I also spent a fair amount of time this week trying to investigate why the H27 categories had somehow been omitted from the Old English Mapping Metaphor data. I started looking into this last week but hadn’t found out what was the cause. This week I did some more investigation, both on my own and with the help of Wendy. We eventually figured out that although the H27 data had been present in the spreadsheet I had generated from the individual category spreadsheets last year, it didn’t appear in the Access database that Flora had created and which was being used by Carole and others to process the ‘Stage 5’ data for the metaphorical connections (i.e. directionality and sample lexemes).

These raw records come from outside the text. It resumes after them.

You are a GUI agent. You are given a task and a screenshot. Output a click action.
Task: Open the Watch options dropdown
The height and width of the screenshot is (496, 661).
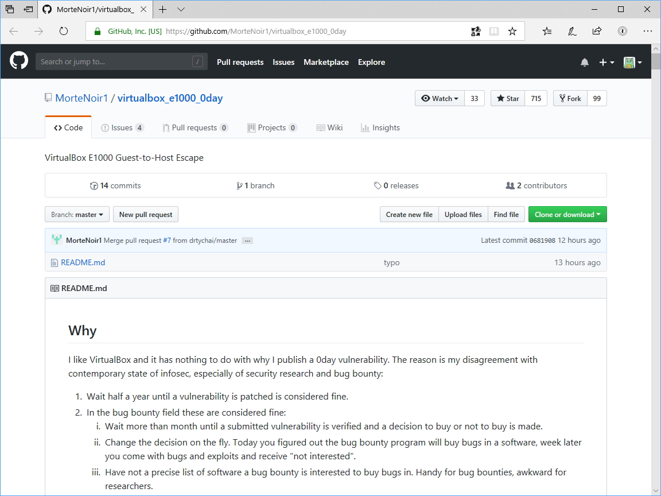[x=440, y=98]
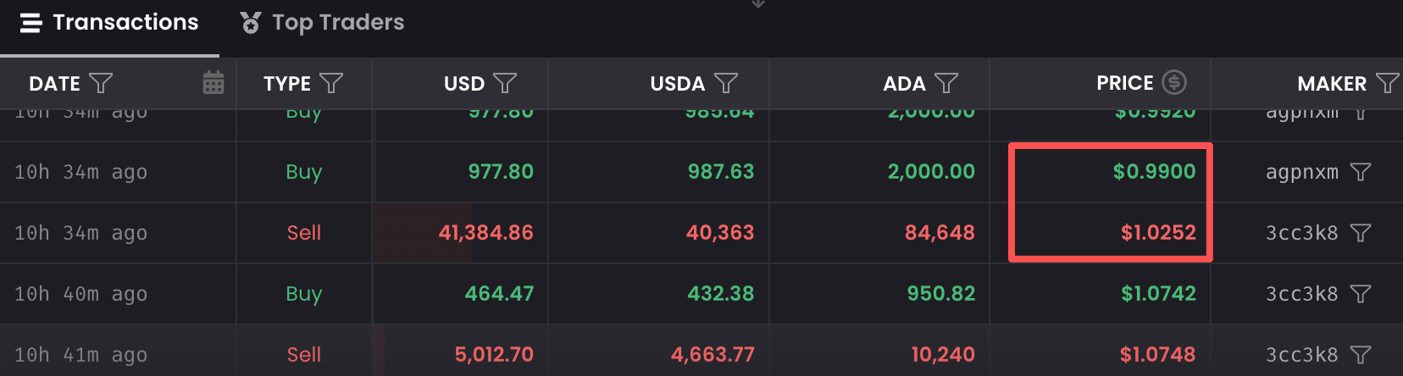Viewport: 1403px width, 376px height.
Task: Click the PRICE column header
Action: [1124, 83]
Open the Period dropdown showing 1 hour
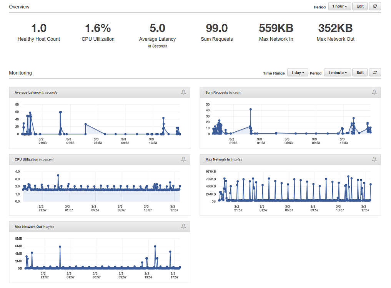The height and width of the screenshot is (288, 391). click(339, 6)
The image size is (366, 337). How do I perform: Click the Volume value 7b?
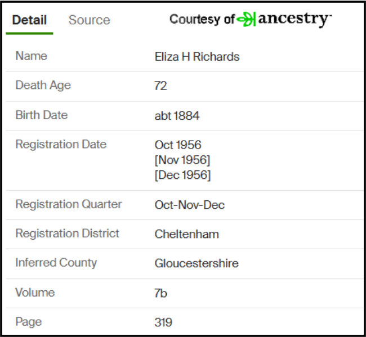point(160,293)
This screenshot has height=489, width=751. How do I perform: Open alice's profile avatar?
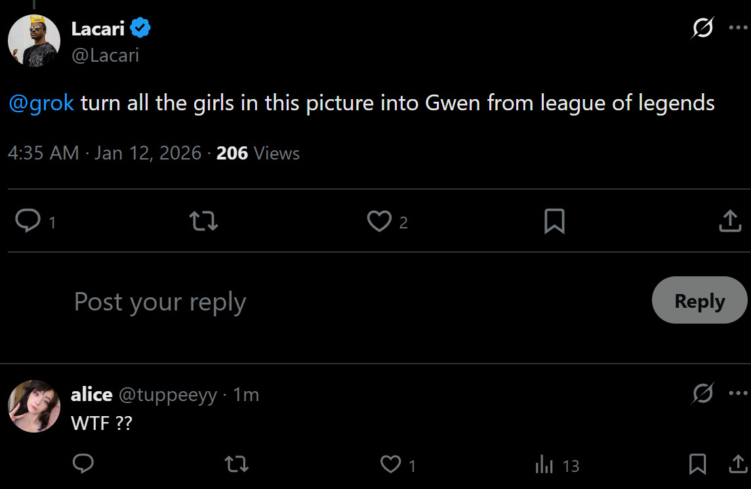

I had a long but useful meeting with Wendy, Flora and Carole on Friday where we went through all of this, trying to work out where the omission had occurred. It looks very much like the H27 categories were always processed independently of the main OE dataset, which is why they never appeared in the Access table. We agreed that Flora would update the Access form that Carole was using in order to incorporate the H27 categories, which will hopefully allow these categories to be processed without having any impact on the other categories. Flora is going to work on this next week, all being well.
During the rest of the week I wrote up my notes from the SCOSYA meeting last week and continued to help Vivien out with some updates to the new section of the Burns website she is putting together. I also gave some advice to Luca Guariento, who has this week taken over the management of the Curious Travellers website.